Mais le métier ne se résume pas à de la paperasse. Le MJPM rencontre régulièrement les personnes qu'il accompagne — à leur domicile, en EHPAD, à l'hôpital psychiatrique, en foyer — pour évaluer leur situation, expliquer les décisions, recueillir leur avis et préserver au maximum leur autonomie. Il travaille en lien permanent avec les familles, les travailleurs sociaux, les médecins, les banques, les avocats et les magistrats. Un professionnel suit en moyenne 50 à 60 mesures simultanément, ce qui demande une organisation solide.
Trois cadres d'exercice coexistent. La majorité des MJPM sont salariés d'un service mandataire (associations tutélaires, UDAF, ATMP…). D'autres sont préposés d'établissement, employés par un hôpital ou un EHPAD pour protéger les personnes qui y sont accueillies.
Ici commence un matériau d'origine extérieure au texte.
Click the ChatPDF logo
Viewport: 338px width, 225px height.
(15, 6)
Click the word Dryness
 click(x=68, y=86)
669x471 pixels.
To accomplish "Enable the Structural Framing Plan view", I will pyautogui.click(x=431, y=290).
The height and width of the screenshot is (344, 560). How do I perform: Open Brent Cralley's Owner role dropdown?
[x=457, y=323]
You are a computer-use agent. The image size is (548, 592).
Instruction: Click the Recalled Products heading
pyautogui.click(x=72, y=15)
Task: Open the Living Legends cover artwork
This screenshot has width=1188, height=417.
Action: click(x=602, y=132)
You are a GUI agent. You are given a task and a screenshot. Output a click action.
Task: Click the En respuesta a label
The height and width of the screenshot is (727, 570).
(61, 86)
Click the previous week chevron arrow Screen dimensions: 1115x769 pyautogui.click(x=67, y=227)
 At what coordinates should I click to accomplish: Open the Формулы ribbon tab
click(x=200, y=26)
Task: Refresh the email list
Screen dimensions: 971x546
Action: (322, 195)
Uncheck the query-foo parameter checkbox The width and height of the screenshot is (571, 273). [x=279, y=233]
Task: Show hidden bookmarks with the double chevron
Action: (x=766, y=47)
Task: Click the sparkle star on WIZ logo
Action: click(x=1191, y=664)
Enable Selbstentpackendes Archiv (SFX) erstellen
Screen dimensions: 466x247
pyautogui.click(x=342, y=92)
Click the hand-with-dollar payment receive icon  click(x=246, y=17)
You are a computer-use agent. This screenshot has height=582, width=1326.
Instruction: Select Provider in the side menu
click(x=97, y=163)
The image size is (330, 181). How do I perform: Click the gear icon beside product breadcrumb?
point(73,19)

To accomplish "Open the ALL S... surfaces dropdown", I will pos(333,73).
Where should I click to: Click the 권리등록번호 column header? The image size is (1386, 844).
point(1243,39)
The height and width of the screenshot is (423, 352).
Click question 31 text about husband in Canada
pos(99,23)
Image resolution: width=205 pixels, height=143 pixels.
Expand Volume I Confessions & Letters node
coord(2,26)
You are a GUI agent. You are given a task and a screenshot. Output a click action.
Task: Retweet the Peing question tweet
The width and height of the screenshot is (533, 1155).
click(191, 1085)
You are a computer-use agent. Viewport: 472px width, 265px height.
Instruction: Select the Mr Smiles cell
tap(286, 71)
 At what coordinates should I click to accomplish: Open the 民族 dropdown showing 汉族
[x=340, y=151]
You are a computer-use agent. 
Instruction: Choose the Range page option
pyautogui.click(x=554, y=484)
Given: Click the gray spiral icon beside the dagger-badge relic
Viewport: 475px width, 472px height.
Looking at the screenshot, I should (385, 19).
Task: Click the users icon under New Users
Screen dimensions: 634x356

Enfin, certains exercent à titre individuel, comme indépendants agréés par le préfet — un statut qui exige 3 ans d'expérience professionnelle et un agrément délivré selon les besoins du département.
Les horaires sont plutôt de journée, mais variables : les visites à domicile, les audiences au tribunal et les urgences (hospitalisation, expulsion, découvert bancaire) rythment les semaines. Le télétravail reste limité, car la présence sur le terrain et auprès des personnes protégées est au cœur du métier. La charge émotionnelle est réelle : on côtoie la précarité, la maladie psychique, la fin de vie, parfois des conflits familiaux violents. Savoir poser des limites et travailler en équipe est indispensable pour tenir dans la durée.
Après quelques années, un MJPM salarié peut devenir référent technique ou juridique, chef de service puis directeur d'un service mandataire (via le CAFERUIS ou le CAFDES), ou encore formateur en travail social. Beaucoup choisissent de passer en exercice individuel pour gagner en autonomie et organiser leur propre portefeuille de mesures. Les passerelles sont nombreuses vers les métiers du social (assistant de service social, CESF, coordinateur de parcours), du droit des personnes vulnérables (juriste en droit de la famille, clerc de notaire, collaborateur de juge) ou de la gestion de patrimoine. Avec le vieillissement de la population, le secteur cherche activement des profils jeunes : l'âge minimum d'exercice a d'ailleurs été abaissé à 18 ans depuis le décret du 28 décembre 2023.
Plus de 900 000 personnes bénéficient aujourd'hui d'une mesure de protection juridique en France, et le nombre augmente avec le vieillissement de la population et la reconnaissance des troubles psychiques. L'État a consacré 893 millions d'euros à la protection juridique des majeurs en 2025 (+4 % par rapport à 2024), dont plus de 109 millions pour les quelque 2 300 mandataires individuels agréés. Les services mandataires (UDAF, ATMP, associations tutélaires) recrutent régulièrement et peinent parfois à pourvoir leurs postes, notamment hors des grandes villes. Les préfectures publient chaque année des appels à candidatures pour agréer de nouveaux mandataires individuels là où les besoins ne sont pas couverts (par exemple 20 postes dans le Var en 2025, un déficit constaté en Seine-Maritime). Le turnover est réel : la charge de travail et le niveau de rémunération font partie des points de tension du secteur, ce qui entretient paradoxalement les opportunités d'embauche pour les jeunes diplômés.